Here are some of the best ideas from the 2 events:
1. AI is coming for your job, people are now willing to admit it
One of the most significant takeaways from these discussions was the growing role of AI in human capital management. Companies are increasingly leveraging AI as a direct substitute for workforce costs. I had an after-stage conversation with a VC focused on software solutions for the built environment, and had the opportunity to ask how startups are growing from software budget lines to sell into human capital budgets. He explained that startups are effectively building value by calculating:
(average human time per task performed by AI)
*(# of tasks performed by AI)
*(fair wage for time)
= price anchor for AI solutions.
This feels like a significant shift—for the first few years A.G.P.T. business leaders and product developers were careful to categorize AI solutions as compliments to human workers, tools that remove drudgery from the modern working experience to allow humans to be more creative, relaxed, and productive.

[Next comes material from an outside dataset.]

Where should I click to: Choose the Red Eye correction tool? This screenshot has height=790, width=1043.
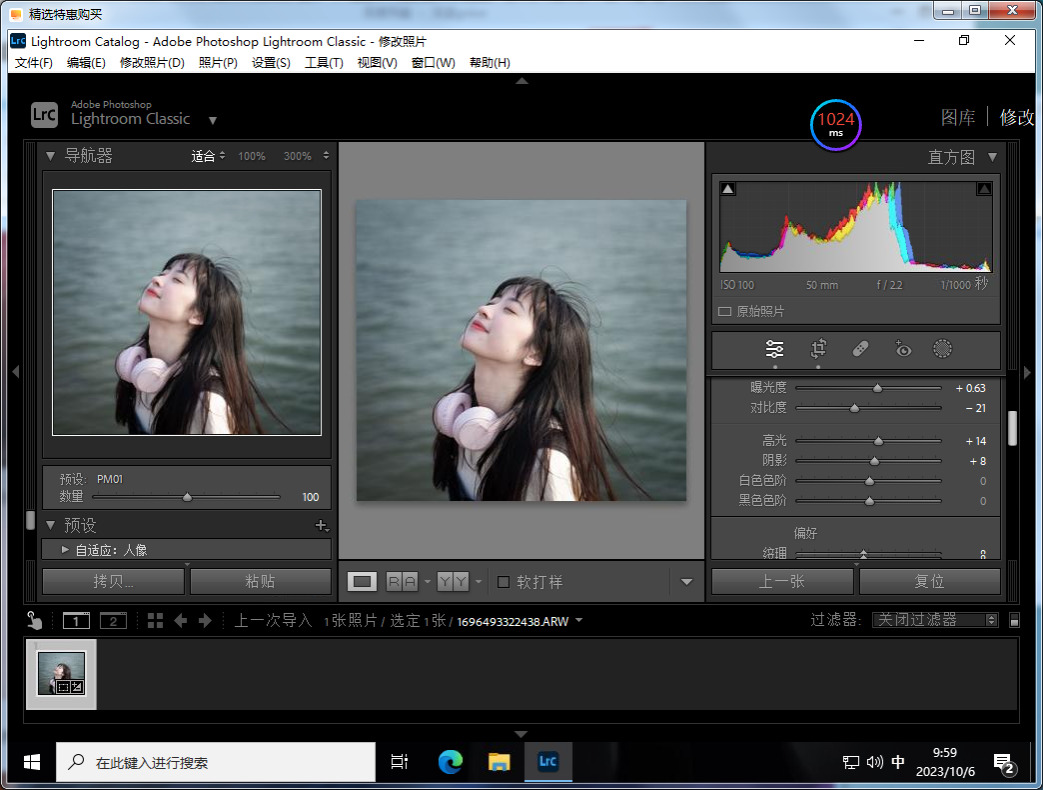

It’s refreshing that speakers have dropped this charade; now we can all agree what we’re looking at: AI is a value creator and job destroyer.
2. Startups are being built differently: leaner, faster, cheaper—with AI at the core
Founders used to need years and millions to ship enterprise-grade products. Now, companies are being built around a few people and some strategic manipulation, repackaging, and prompting of LLMs.
To illustrate this point, let’s look at Mistral. Mistral was founded in 2023, and hit a $2 billion valuation after a €385 million Series A round in late 2023, led by Andreessen Horowitz and Lightspeed Venture Partners. At the time, Mistral was less than 1 year old and had about 55 employees. By contrast, at the two-year mark Facebook was valued at $500 million with 155 employees. Mistral has 4x the valuation, a third of the headcount, and less half of the time—proof that AI-native companies are rewriting the startup growth playbook.
3. The AI engine race mirrors the horsepower wars of the 20th Century
A panelist made a clever analogy that stuck with me: today’s foundational models can be compared to car engines in the 20th century. Starting in the 1960s, American automakers were obsessed with bigger engines—more displacement, more cylinders, more horsepower. Then Japanese manufacturers came in with inline-4s boosted by turbochargers, offering similar performance with less weight, greater efficiency, and smarter engineering. That same dynamic is playing out now in AI.
AI to Motors Analogy
| GPT-4 | Your classic V8—massive, powerful, and general-purpose |
| DeepSeek | Like the turbocharged inline-4: lighter, more specialized, and competitive in the right application. |
| Small Language Models | Like EVs engineered for a narrow use case with maximum efficiency. |
In the post-DeepSeek era, performance doesn’t just come from size. It comes from tuning, architecture, and fit for purpose. And comparing these to motors may help start a conversation with my Dad where he actually knows what’s going on- we can hope!
4. AI can write your code, draft your content—but it still can’t close
AI has become a powerful tool for modern startups. Developers are using it to generate production-grade code, debug in real-time, and ship features that once required entire teams. Founders are leaning on AI to spin up product demos, design brand assets, and create everything from pitch decks to video content.
But when it comes to actually selling—to navigating objections, reading the room, building trust, and driving urgency—AI falls flat. Founders shared stories of ChatGPT writing excellent outbound emails that got zero replies. Investors nodded knowingly at the mention of AI-generated demos that never converted. Everyone agreed: AI can get you to the door, but it can’t seal the deal. That still takes a human. For now.
Final Thought
Two conferences, four takeaways, and a lot to chew on. The hype may be tiring—but the stakes are real, and the smart conversations are just getting started. See you out there on the conference circuit.